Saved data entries
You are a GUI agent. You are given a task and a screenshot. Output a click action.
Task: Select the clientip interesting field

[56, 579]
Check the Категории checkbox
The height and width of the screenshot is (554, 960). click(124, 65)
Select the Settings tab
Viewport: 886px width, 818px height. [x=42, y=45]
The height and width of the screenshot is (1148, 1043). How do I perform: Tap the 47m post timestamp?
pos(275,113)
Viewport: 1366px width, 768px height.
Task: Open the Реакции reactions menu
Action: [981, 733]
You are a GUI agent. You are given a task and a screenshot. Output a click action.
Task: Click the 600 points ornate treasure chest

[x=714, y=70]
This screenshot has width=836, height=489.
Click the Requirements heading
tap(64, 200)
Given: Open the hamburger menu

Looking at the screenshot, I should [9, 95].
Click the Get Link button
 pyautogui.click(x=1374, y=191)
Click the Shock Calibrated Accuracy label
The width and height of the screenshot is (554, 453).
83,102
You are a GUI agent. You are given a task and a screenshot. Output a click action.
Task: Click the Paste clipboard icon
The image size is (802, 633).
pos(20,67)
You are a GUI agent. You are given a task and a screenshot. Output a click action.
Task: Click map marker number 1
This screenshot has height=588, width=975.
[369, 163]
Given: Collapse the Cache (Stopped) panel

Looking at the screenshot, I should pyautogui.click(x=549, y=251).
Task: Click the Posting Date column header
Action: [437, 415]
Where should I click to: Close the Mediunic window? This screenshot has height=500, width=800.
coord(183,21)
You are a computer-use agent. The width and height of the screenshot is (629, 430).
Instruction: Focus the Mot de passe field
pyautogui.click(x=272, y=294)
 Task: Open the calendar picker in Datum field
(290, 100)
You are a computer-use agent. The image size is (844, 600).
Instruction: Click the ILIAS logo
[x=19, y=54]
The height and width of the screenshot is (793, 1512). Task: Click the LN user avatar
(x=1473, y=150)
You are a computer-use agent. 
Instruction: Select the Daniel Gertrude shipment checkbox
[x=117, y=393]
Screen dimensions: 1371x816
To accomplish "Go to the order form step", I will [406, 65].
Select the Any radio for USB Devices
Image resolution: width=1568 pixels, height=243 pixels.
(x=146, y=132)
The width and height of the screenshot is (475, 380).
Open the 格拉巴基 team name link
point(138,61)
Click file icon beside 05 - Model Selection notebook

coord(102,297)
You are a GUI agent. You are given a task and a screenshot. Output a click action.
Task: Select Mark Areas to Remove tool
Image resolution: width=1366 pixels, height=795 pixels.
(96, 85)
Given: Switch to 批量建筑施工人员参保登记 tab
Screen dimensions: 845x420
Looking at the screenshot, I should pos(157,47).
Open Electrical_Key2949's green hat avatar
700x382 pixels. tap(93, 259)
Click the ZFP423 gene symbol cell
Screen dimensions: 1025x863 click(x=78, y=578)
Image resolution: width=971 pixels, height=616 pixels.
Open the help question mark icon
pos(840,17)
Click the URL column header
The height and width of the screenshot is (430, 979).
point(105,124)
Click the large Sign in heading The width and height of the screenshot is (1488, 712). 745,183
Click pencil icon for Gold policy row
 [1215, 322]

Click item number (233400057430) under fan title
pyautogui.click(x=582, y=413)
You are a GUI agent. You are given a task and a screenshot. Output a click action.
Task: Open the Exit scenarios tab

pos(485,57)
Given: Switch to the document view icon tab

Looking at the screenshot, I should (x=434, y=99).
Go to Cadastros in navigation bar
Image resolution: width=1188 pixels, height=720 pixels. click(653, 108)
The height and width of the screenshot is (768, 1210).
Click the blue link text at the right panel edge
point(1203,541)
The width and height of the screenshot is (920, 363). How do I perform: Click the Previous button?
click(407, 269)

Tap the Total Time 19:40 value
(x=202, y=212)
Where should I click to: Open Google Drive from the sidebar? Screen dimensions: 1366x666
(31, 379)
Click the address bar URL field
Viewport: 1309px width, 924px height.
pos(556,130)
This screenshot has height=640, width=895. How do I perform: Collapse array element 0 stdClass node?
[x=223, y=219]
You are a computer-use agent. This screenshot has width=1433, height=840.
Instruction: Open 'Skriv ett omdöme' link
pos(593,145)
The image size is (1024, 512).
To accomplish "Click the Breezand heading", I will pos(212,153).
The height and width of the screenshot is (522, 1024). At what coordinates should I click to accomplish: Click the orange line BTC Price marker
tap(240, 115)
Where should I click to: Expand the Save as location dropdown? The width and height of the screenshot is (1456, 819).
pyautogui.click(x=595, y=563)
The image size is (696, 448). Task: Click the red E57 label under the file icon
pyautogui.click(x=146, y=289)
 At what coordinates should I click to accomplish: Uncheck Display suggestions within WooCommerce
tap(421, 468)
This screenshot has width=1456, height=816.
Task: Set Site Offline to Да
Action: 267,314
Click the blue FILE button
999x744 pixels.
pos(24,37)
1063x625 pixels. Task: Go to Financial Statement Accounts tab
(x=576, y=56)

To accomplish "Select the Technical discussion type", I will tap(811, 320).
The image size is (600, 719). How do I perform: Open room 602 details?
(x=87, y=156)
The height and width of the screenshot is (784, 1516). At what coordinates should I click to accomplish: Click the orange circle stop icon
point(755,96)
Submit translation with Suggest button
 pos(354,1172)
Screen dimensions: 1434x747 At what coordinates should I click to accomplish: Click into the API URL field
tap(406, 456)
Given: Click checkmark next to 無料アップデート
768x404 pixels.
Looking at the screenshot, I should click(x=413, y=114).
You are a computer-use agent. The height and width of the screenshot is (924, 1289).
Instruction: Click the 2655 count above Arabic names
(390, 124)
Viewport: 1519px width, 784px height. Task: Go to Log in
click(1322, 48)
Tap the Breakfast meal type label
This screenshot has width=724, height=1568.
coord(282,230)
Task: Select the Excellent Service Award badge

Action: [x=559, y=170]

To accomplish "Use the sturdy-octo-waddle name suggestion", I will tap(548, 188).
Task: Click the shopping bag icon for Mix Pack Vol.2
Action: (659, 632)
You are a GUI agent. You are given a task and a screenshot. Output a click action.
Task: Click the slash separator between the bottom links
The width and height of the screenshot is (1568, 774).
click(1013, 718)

● Task statement
From the records above, copy each line in which the string "computer" occurs.

● Task response
You are a computer-use agent. The width and height of the screenshot is (629, 430).
You are a computer-use agent. The image size is (844, 600).
You are a computer-use agent. 
You are a computer-use agent. This screenshot has width=1433, height=840.
You are a computer-use agent. The height and width of the screenshot is (924, 1289).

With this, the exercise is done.